En la STS. 879/2005 de 4.7 , se dice que el Tribunal Supremo ha venido señalando respecto de las psicopatías, que no afectan al entendimiento y la voluntad, sino a la afectividad, y por ello ha venido rechazando tradicionalmente la exención y admitiendo la atenuación cuando se presenta acompañada de otros trastornos ( STS de 19-12-85 ). Y aunque posteriormente ( STS de 29-12-88 ) la inclusión de las psicopatías entre los trastornos mentales y del comportamiento en la Clasificación Internacional de Enfermedades Mentales realizada por la O.M.S., conocida por las siglas ICD. ó CIE. (Internacional Classification of Diseases) e igualmente por la otra calificación de enfermedades mentales patrocinada por la American Psychiatria Association (APA), la DSM (Deadnostic Statiscal (hannel), junto con la ampliación efectuada por el Código Penal de 1995, ha llevado a considerar que dentro de la expresión utilizada de: 'cualquier anomalía o alteración psíquica', se abarcan no sólo las enfermedades mentales en sentido estricto, como venía entendiendo la jurisprudencia al interpretar el concepto 'enajenación', sino también otras alteraciones o trastornos de la personalidad, sin embargo esta Sala, en los casos en que dichos trastornos deban influir en la responsabilidad criminal, ha aplicado en general la atenuante analógica, reservando la eximente incompleta ( SSTS de 24 de enero de 1991 , 6 de noviembre de 1992 , 24 de abril de 1993 , y 8 de marzo de 1995 , entre otras muchas) para cuando el trastorno es de una especial y profunda gravedad o está acompañado de otras anomalías relevantes como el alcoholismo crónico o agudo, la oligofrenia en sus grados iniciales, la histeria, la toxicomanía, etc. (véase STS de 4 de noviembre de 1999 y núm. 1363/2003, de 22 de octubre , y 696/2004 de 27 de mayo), que recuerda también sobre la misma cuestión, ahora en relación a sus efectos en la capacidad de culpabilidad que la doctrina de esta Sala 'en general ha entendido que los trastornos de la personalidad no califican de graves o asociados a otras patologías relevantes no dan lugar a una exención completa o incompleta de la responsabilidad, sino en todo caso a una atenuación simple y sólo en aquellos casos en los que se haya podido establecer la relación entre el trastorno y el hecho cometido'.
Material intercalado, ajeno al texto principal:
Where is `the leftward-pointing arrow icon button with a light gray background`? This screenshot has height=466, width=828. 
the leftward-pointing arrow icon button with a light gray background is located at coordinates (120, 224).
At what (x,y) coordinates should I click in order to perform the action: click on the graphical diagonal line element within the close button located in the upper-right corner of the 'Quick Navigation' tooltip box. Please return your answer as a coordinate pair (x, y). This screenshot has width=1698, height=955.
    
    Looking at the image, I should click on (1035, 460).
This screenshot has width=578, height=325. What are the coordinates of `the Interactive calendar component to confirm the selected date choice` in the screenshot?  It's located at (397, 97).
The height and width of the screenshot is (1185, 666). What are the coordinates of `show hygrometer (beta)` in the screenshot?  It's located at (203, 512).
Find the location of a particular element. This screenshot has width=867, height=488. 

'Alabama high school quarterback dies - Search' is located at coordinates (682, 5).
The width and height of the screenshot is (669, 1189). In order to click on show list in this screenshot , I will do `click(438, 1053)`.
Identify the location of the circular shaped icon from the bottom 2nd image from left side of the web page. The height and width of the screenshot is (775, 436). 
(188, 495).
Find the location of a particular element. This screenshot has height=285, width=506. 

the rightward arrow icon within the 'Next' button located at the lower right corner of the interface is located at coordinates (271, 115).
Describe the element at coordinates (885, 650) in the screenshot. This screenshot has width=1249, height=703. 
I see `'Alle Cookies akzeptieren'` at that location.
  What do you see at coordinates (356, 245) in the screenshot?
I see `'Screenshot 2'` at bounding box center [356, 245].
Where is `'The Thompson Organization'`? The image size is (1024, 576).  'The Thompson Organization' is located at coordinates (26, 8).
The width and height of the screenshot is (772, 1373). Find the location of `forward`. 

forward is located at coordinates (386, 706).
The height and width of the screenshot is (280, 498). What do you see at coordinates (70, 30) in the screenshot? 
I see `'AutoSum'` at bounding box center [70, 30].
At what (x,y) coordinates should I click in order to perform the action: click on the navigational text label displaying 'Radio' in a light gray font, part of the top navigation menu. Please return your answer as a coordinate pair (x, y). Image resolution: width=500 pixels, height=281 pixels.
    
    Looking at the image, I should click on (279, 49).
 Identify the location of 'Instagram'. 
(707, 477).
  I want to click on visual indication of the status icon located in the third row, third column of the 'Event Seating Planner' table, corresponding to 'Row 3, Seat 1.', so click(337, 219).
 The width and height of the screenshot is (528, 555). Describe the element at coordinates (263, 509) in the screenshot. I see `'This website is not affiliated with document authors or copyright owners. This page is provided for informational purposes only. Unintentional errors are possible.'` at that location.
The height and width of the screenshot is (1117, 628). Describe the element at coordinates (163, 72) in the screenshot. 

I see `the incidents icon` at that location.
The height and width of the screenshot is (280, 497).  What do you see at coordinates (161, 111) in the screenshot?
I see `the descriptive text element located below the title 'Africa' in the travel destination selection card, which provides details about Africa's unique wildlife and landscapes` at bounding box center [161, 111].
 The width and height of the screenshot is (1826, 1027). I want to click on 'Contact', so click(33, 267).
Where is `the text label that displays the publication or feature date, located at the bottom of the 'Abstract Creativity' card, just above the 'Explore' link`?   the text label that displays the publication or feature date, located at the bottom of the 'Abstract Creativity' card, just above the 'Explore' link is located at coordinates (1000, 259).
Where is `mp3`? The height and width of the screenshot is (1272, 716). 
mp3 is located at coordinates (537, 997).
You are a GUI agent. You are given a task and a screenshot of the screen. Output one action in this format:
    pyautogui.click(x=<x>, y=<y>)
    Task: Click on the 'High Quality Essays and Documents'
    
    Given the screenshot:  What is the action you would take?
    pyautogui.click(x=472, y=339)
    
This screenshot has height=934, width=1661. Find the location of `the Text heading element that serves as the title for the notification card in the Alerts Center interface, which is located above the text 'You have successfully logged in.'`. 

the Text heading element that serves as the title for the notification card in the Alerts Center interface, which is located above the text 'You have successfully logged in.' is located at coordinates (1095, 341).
Aplicando la citada doctrina al presente caso, se ha de concluir igualmente que no concurren los requisitos exigidos jurisprudencialmente para la consideración de tal eximente.

Por todo lo expuesto, el recurso ha de ser desestimado.

CUARTO.-De conformidad con los artículos 239, siguientes y concordantes de la Ley de Enjuiciamiento Criminal , procede declarar de oficio las costas causadas en esta alzada.

VISTOS los preceptos citados y los de aplicación general, especialmente lo dispuesto en los arts. 795 y 796 de la Ley de Enjuiciamiento Criminal ,

Fallo

Que con desestimación del recurso de apelación interpuesto por la representación de Fidel contra la sentencia dictada por el Ilmo. Sr. Magistrado Juez del JUZGADO DE LO PENAL Nº 6 DE SEVILLA de fecha 14/01/13 DEBEMOS CONFIRMAR Y CONFIRMAMOS la referida resolución declarando de oficio las costas de esta alzada.

Notifíquese la presente resolución a las partes, haciéndoles saber que contra la misma no cabe recurso, y devuélvanse las actuaciones al Juzgado de procedencia con testimonio de lo resuelto para su ejecución. Verificado lo anterior, archívese el rollo sin más trámite.

Así, por esta nuestra sentencia, definitivamente juzgando en segunda instancia, lo pronunciamos, mandamos y firmamos.

PUBLICACIÓN.-Leída y publicada fue la anterior sentencia por el Iltmo. Sr. Magistrado que la redactó. Doy fe.